Attualità Genova Lunedì 12 agosto 2019

Maggiordomo di quartiere a Genova: proroga fino a settembre. «In tutta la regione»

© facebook.com/ila.cavo

Genova - Prosegue fino al 7 settembre in piazzetta Luccoli, nel centro storico di Genova, il servizio del Maggiordomo di quartiere, avviato l’8 giugno scorso nell’ambito del progetto dal welfare aziendale al welfare territoriale, finanziato da Regione Liguria (assessorati alle Pari Opportunità e alle Politiche sociali) attraverso risorse del Dipartimento nazionale per le Pari Opportunità e realizzato con i partner operativi Confindustria Liguria e Confesercenti Genova (ente capofila) e con la collaborazione del Comune di Genova. Il progetto, sulla falsa riga del Maggiordomo in piazza Palermo (a cura di Agorà), sta avendo un buon successo.

Confindustria ha siglato la proroga di un mese, dal 10 agosto fino al 7 settembre 2019, con il Consorzio sociale Agorà, gestore del servizio con due persone nell’edicola di piazzetta Luccoli che anche nel mese di agosto e fino ai primi di settembre rimangono a disposizione delle attività commerciali e dei cittadini della zona per commissioni, consegne, piccole manutenzioni e cortesie di vicinato ogni giorno dal lunedì al sabato dalle 9 alle 13.30 e dalle 14 alle 18.30 (il sabato fino alle ore 18).

Nelle prime otto settimane di attività, il servizio è rimasto attivo per 600 ore e 50 giornate, raccogliendo o consegnando 79 pacchi o buste a residenti o commercianti, effettuando 56 interventi di manutenzione o supporto alle esigenze di chi abita o lavora tra via Luccoli e Vico Casana, ricevendo 440 richieste di informazioni. Inoltre, si è registrata una media di 21 anziani che ogni giorno si sono rivolti al Maggiordomo per piccoli aiuti o anche chiedendo semplicemente un momento di ascolto.

Tra le attività maggiormente apprezzate, il ricevimento di pacchi e la consegna agli esercizi di zona e a domicilio (almeno 6 o 7 pacchi al giorno), i consigli e gli aiuti per piccole manutenzioni domestiche, il pagamento di bollettini ed il ricevimento della posta, il monitoraggio degli anziani con la consegna della spesa o dei farmaci a domicilio per coloro che hanno problemi di mobilità, il ritiro delle ricette, l’aiuto nella lettura delle bollette, il monitoraggio di case e di uffici durante le vacanze, la cura di piante o piccoli animali domestici, le informazioni sulla vita di quartiere (offerte, feste, eventi), l’aiuto per trovare badanti, colf, babysitter e così via.

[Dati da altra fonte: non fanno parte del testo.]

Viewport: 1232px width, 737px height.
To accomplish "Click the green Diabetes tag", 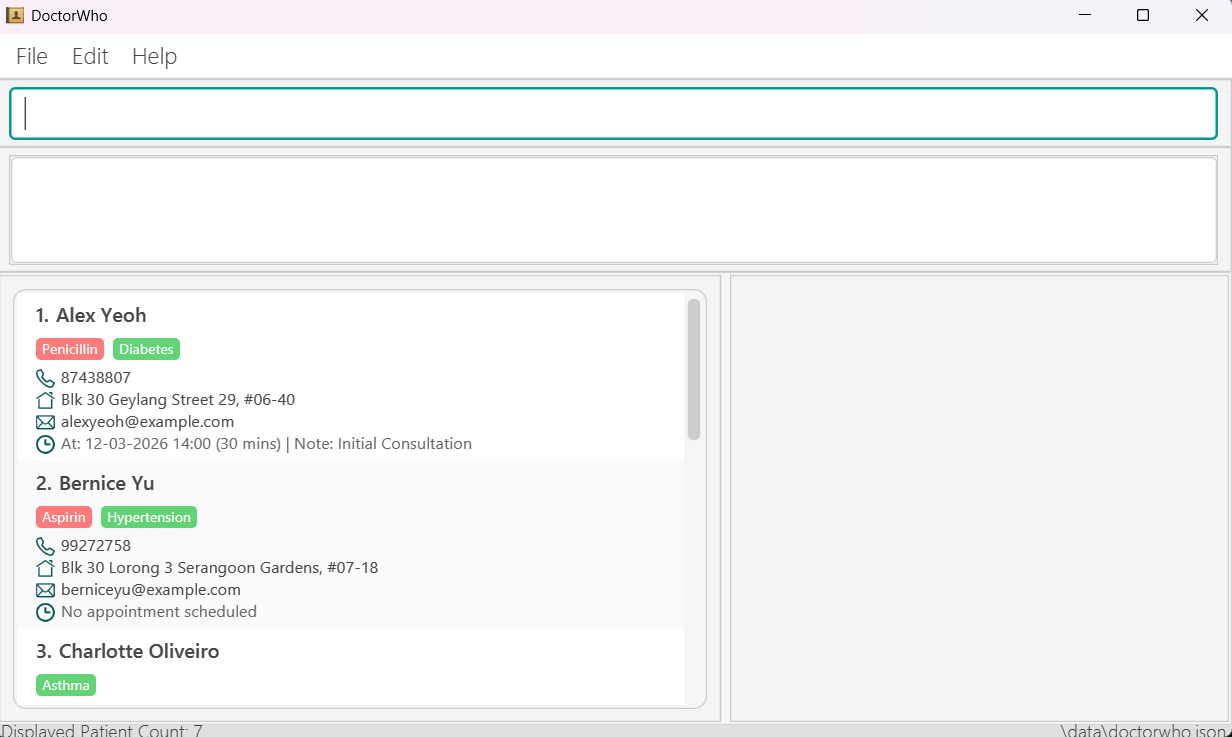I will [x=146, y=349].
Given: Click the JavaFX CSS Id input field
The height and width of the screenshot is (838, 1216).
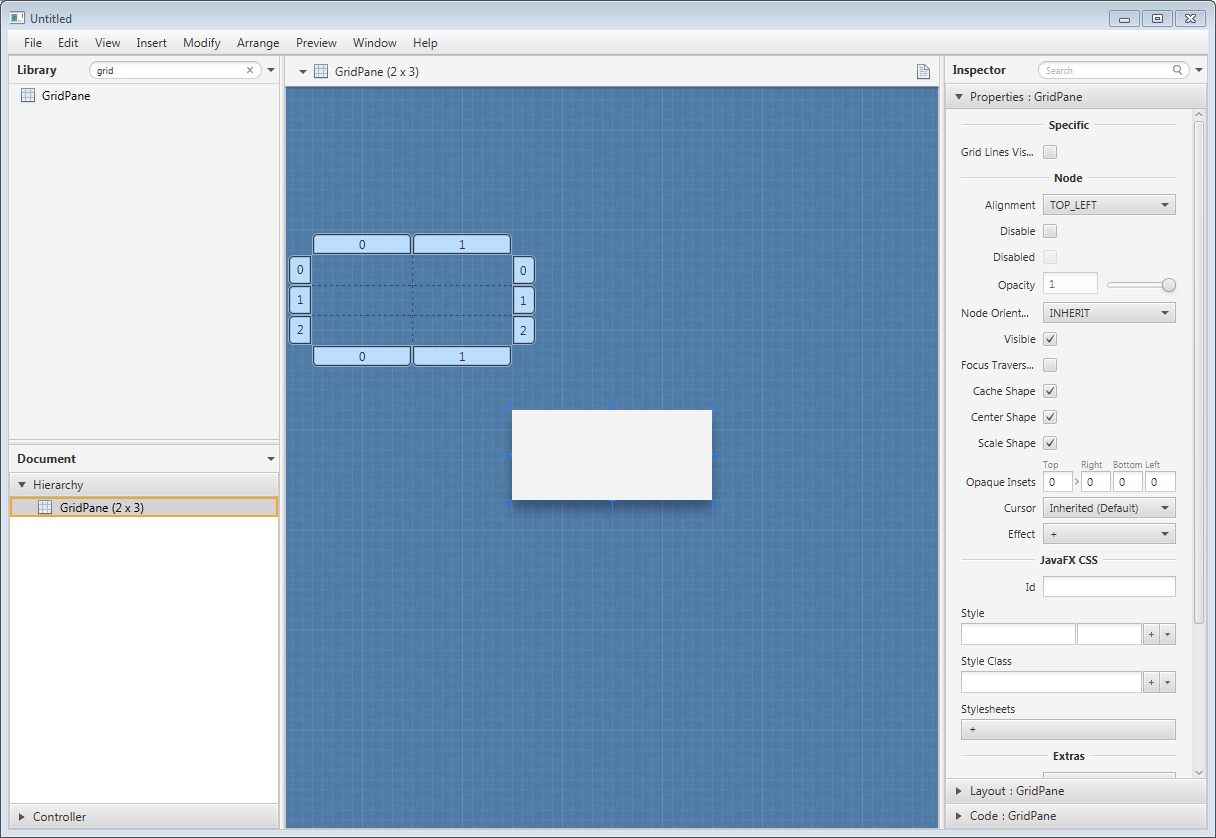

«La prosecuzione dell'esperimento genovese - aggiunge l’assessore Cavo - è la dimostrazione di quanto questo progetto sta funzionando. È un progetto in cui crediamo, come giunta regionale, perché aiuta la conciliazione vita lavoro e restituisce un senso di comunità, ascoltando le esigenze di tutti e recuperando le pratiche di buon vicinato spesso perdute. Ci crediamo talmente tanto da aver deciso di stanziare un milione di euro del Fondo sociale europeo (asse inclusione sociale) per estenderlo a tutta la regione. Sono certa che, il prossimo autunno, i territori, le associazioni del terzo settore e datoriali insieme agli enti locali, sull'esempio di quanto accaduto a Genova, parteciperanno al bando presentando buoni progetti per portare questa esperienza in tutta la regione, nelle zone che ne avranno più necessità».

«Questi dati confermano il successo dell’iniziativa - commentano gli assessori regionali alle Pari Opportunità Ilaria Cavo e alle Politiche sociali Sonia Viale - il cui principale obiettivo è quello di favorire la conciliazione tra vita privata e lavoro. Oggi, residenti e commercianti considerano il Maggiordomo come una risorsa e un’opportunità, tanto che persone residenti in altri quartieri hanno chiesto di estendere il servizio anche nella loro zona».

L’assessore alle Politiche sociali Sonia Viale sottolinea «la funzione sociale e di ascolto svolta dal Maggiordomo di quartiere soprattutto nei confronti delle persone anziane, più fragili e spesso sole che spesso hanno bisogno di un piccolo aiuto per le faccende quotidiane, dal cambiare una lampadina in casa al recapito di pacchi, bollette o farmaci a domicilio mentre alcune volte hanno bisogno di essere ascoltati, di raccontare esperienze e aneddoti della propria vita. Non solo: i contatti e le richieste al Maggiordomo sono aumentate di giorno in giorno con efficacia e celerità, sintomo che l’organizzazione del servizio ha funzionato con una reale integrazione tra il pubblico e il privato».